(Collected data entries)
++++

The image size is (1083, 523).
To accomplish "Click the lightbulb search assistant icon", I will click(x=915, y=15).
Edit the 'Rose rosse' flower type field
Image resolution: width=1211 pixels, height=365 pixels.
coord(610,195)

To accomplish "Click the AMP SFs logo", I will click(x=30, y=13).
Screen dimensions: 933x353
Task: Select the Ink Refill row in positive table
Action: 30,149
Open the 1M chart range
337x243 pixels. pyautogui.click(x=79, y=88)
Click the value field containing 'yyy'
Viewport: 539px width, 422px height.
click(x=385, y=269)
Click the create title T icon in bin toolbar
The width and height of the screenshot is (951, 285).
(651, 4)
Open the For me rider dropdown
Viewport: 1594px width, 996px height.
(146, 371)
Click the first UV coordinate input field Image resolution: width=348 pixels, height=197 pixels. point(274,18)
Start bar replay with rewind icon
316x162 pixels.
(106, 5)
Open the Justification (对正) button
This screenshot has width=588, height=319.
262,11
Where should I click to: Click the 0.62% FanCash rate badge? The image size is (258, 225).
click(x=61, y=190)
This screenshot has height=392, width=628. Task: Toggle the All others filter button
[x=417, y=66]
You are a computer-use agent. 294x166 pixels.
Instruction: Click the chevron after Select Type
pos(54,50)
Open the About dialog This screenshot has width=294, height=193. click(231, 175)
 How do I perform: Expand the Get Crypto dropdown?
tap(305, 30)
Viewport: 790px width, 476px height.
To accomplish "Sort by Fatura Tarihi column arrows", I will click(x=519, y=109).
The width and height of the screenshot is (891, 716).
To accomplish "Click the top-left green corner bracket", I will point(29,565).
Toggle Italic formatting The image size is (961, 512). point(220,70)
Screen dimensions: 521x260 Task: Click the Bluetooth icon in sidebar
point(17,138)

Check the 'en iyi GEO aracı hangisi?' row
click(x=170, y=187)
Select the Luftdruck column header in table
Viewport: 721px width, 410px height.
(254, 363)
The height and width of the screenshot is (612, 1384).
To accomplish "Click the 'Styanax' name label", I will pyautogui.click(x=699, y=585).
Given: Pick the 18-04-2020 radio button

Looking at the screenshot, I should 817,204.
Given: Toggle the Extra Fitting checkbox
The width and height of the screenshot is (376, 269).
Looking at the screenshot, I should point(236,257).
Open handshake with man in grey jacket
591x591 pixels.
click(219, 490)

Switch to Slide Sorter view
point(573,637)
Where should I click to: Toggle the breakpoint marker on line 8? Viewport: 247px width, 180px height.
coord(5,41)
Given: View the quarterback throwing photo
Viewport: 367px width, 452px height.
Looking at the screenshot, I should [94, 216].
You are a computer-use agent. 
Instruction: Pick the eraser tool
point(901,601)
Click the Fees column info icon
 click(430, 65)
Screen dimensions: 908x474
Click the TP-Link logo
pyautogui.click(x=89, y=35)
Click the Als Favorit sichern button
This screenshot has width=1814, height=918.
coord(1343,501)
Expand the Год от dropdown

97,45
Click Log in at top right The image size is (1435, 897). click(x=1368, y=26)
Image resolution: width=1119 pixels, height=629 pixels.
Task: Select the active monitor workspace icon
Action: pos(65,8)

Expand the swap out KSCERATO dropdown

++++

Problem to work on —
Locate the line with "The height and" in the entries above; extract it and every line after it, verbatim.

The answer —
The height and width of the screenshot is (612, 1384).
To accomplish "Click the 'Styanax' name label", I will pyautogui.click(x=699, y=585).
Given: Pick the 18-04-2020 radio button

Looking at the screenshot, I should 817,204.
Given: Toggle the Extra Fitting checkbox
The width and height of the screenshot is (376, 269).
Looking at the screenshot, I should point(236,257).
Open handshake with man in grey jacket
591x591 pixels.
click(219, 490)

Switch to Slide Sorter view
point(573,637)
Where should I click to: Toggle the breakpoint marker on line 8? Viewport: 247px width, 180px height.
coord(5,41)
Given: View the quarterback throwing photo
Viewport: 367px width, 452px height.
Looking at the screenshot, I should [94, 216].
You are a computer-use agent. 
Instruction: Pick the eraser tool
point(901,601)
Click the Fees column info icon
 click(430, 65)
Screen dimensions: 908x474
Click the TP-Link logo
pyautogui.click(x=89, y=35)
Click the Als Favorit sichern button
This screenshot has width=1814, height=918.
coord(1343,501)
Expand the Год от dropdown

97,45
Click Log in at top right The image size is (1435, 897). click(x=1368, y=26)
Image resolution: width=1119 pixels, height=629 pixels.
Task: Select the active monitor workspace icon
Action: pos(65,8)

Expand the swap out KSCERATO dropdown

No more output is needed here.